Bill and Elliott Rose step gingerly onto the frozen sidewalk and walk toward the parking lot.
She turns to him and says, “Bill, my daughter…”

He cuts her off. “I know. I know.” The night his boy, Daniel, died in the mine…he stood frozen and watched while Elliott’s father, Lloyd Singleton, led the rescue. He stood alongside Elliott Rose while she held her older sister, Allison Laurel, Daniel’s pregnant wife. Allison’s screams still pound his ears.

Bill shakes his head. “This here…it just wasn’t yours to do,” he says.

He steadies her as she starts to lose her footing on a patch of ice.

“There’s nobody here that’s made any connection…you to her.
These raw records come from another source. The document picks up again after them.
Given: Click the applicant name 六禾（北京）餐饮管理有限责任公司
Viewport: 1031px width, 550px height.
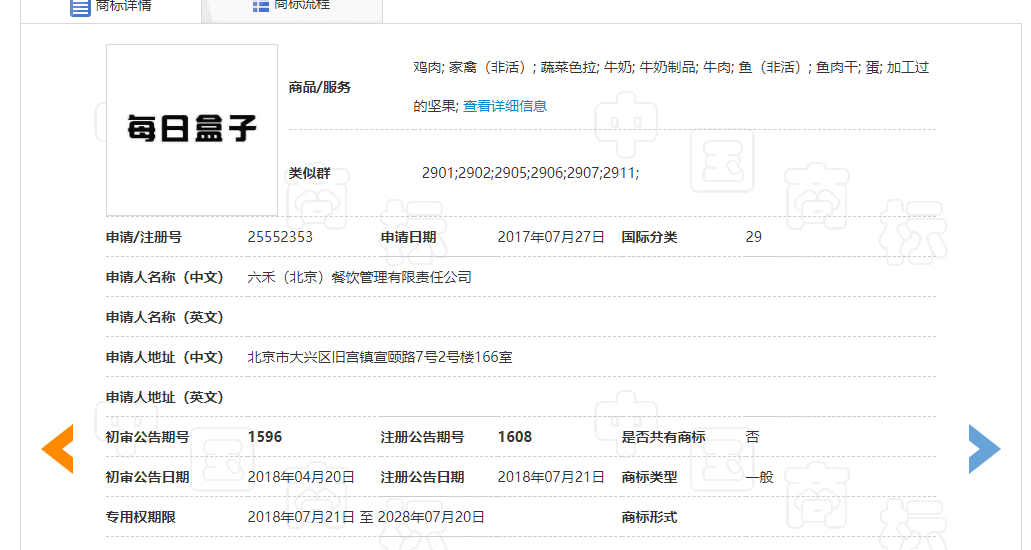Looking at the screenshot, I should coord(359,277).
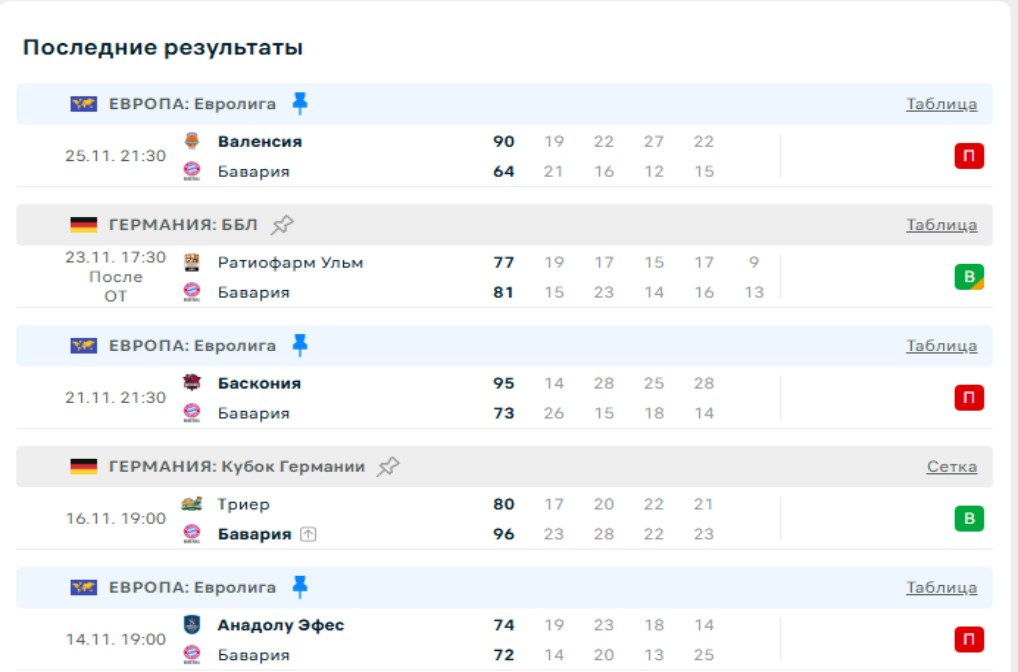Viewport: 1018px width, 672px height.
Task: Click the Ратиофарм Ульм team logo
Action: click(192, 263)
Never mind this, now,” he says.

“I’m going home,” she says.

“Well, you be careful now, driving to Alderson Village. I don’t know if the cinder and salt trucks are out yet.”

“No, Bill, I mean…I’m going home,” she says as she opens the car door and lowers herself to the cold seat.

Bill uses a gloved hand to scrape the snow from the windows of the car and waits until he hears the motor turn.

She lowers the car window. “I’m grateful to you,” she whispers, staring at the deep folds of skin that circle his eyes.

“You be careful, now. Take the main road. I’d stay off that back road to Lost Creek,” he warns. Bill turns, lifts his collar against the wind and makes his way back to the prison through the pelting snow.